What you will do
Tell how many lines in the data contain the word "computer", and leave out everything else.

Dataset
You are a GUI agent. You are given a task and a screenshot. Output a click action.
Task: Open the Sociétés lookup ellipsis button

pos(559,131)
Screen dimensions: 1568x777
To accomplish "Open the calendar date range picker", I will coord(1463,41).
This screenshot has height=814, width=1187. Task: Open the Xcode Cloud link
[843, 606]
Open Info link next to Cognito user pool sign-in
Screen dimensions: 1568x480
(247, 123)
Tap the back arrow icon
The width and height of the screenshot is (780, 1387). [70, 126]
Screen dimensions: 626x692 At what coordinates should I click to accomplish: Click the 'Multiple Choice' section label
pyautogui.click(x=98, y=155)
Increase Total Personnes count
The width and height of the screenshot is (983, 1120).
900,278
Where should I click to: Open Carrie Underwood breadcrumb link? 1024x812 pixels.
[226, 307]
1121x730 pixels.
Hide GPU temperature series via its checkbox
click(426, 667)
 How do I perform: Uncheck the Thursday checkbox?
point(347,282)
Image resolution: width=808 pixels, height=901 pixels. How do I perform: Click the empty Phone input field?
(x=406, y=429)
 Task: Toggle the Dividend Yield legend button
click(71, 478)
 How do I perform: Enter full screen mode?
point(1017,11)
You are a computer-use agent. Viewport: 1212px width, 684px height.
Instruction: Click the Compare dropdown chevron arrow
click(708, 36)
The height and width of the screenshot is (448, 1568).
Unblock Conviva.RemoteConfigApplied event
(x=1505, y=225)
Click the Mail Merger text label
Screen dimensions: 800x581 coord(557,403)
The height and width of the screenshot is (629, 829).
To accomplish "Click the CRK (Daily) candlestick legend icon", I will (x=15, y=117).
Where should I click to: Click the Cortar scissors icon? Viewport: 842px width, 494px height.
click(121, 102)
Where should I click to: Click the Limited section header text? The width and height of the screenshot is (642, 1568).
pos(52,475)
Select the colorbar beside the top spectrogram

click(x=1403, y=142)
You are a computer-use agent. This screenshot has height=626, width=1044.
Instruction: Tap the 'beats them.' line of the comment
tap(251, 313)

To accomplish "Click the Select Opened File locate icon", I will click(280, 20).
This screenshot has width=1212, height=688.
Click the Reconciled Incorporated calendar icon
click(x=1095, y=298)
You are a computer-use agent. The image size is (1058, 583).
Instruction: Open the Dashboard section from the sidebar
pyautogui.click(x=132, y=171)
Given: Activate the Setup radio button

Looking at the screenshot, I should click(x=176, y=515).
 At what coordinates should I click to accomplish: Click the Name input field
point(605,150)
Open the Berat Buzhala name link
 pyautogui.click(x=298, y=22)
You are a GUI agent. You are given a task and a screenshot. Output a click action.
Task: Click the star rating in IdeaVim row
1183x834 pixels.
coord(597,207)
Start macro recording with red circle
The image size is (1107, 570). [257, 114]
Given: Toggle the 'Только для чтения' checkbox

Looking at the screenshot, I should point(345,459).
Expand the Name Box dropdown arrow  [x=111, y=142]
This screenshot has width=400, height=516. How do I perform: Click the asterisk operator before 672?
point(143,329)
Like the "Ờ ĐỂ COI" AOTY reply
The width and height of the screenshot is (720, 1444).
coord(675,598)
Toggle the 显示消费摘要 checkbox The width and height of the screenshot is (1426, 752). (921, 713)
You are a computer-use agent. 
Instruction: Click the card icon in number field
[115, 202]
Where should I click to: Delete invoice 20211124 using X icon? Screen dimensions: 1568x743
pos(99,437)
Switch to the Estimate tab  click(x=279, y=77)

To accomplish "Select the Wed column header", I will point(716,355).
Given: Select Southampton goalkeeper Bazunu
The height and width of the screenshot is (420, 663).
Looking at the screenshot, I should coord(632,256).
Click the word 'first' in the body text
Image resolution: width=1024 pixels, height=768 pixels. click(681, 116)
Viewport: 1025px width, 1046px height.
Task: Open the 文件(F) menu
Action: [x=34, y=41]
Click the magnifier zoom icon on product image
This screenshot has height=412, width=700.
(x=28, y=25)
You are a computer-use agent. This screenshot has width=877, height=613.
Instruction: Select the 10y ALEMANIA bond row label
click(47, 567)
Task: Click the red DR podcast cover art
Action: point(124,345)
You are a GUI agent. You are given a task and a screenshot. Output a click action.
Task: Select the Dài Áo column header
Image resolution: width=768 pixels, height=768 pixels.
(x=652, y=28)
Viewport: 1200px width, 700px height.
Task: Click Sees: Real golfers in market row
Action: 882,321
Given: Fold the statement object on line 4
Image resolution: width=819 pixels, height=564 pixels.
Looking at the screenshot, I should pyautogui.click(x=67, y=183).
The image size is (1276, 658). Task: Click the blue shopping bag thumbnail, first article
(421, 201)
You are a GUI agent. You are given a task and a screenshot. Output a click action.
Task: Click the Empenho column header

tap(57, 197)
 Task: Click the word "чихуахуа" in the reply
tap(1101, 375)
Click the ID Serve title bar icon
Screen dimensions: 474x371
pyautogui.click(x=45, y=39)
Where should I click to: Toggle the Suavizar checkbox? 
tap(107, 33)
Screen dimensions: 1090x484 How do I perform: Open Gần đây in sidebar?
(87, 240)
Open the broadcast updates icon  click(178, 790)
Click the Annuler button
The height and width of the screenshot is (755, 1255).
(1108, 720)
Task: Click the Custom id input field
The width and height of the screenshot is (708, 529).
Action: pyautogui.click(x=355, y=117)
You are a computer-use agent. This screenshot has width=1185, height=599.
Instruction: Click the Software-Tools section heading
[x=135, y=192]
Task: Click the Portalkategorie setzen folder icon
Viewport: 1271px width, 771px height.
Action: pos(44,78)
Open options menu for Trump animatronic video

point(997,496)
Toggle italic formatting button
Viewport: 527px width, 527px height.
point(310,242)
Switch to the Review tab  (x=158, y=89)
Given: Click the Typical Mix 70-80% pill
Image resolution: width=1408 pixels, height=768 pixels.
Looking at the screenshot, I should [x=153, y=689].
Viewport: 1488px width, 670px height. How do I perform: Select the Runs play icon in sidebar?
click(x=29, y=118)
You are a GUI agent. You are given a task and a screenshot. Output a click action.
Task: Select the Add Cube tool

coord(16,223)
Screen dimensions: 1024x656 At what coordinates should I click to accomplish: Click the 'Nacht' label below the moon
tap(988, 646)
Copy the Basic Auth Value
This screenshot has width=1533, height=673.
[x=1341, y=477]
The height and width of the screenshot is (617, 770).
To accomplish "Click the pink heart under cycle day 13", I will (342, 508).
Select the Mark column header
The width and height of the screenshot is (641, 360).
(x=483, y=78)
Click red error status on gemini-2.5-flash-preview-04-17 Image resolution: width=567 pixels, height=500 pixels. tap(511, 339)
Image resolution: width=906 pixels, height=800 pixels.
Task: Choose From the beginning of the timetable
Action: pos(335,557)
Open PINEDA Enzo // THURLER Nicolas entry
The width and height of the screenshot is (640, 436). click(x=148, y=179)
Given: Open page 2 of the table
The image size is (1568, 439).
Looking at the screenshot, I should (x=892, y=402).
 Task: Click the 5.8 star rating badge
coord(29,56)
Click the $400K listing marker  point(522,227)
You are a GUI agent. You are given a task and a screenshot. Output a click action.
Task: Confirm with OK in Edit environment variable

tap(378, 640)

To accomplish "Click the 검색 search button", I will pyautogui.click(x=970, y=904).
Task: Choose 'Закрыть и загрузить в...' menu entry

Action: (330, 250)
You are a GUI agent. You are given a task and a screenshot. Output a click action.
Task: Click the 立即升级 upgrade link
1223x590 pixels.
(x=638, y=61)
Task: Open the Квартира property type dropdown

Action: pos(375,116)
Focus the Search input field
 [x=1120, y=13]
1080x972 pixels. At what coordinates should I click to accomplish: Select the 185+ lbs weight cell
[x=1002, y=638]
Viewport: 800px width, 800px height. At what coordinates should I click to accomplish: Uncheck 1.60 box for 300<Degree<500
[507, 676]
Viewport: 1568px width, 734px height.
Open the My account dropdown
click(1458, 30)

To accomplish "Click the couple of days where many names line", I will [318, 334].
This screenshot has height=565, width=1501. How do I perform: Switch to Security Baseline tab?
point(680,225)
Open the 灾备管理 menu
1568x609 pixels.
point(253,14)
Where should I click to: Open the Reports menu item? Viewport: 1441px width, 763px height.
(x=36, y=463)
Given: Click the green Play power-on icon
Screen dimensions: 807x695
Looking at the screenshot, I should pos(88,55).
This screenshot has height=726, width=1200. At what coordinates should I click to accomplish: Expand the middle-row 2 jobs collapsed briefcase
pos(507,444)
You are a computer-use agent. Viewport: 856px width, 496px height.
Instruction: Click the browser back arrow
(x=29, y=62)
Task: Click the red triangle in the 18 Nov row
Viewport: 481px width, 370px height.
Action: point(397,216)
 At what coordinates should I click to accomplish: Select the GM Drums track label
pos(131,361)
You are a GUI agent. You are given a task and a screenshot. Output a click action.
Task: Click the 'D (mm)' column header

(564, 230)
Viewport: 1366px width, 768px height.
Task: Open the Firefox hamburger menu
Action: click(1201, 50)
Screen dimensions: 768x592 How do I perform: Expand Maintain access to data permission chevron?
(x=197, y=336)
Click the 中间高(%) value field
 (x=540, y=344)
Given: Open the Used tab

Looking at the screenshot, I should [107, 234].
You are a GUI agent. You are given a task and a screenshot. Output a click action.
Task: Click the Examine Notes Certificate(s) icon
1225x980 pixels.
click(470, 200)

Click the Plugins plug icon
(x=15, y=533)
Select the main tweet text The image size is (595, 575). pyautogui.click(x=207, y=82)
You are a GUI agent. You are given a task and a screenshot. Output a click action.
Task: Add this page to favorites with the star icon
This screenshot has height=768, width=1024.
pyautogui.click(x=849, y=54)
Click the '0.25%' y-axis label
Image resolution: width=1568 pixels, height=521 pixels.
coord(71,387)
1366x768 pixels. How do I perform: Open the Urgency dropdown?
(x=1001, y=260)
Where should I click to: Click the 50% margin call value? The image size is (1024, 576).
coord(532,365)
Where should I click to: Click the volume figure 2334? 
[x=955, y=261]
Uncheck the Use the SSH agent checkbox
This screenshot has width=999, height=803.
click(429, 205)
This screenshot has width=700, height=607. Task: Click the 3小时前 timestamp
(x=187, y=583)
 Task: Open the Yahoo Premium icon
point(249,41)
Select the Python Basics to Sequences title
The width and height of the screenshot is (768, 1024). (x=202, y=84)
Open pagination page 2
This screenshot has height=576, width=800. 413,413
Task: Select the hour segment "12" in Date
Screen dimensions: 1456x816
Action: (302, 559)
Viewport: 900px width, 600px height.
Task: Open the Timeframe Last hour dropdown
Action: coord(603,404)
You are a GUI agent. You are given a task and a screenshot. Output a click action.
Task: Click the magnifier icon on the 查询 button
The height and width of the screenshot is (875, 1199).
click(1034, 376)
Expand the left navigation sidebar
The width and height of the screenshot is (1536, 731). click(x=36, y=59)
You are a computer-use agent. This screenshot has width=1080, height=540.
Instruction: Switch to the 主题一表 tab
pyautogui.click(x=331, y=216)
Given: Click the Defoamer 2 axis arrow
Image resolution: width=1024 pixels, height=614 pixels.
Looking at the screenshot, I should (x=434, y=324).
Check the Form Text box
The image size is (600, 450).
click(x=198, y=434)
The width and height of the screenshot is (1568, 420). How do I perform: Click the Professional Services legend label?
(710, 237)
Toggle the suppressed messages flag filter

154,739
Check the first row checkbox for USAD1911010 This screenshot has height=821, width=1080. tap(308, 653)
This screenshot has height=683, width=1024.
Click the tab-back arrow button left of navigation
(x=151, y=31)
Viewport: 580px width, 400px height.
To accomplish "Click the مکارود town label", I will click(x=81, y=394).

Expected answer
8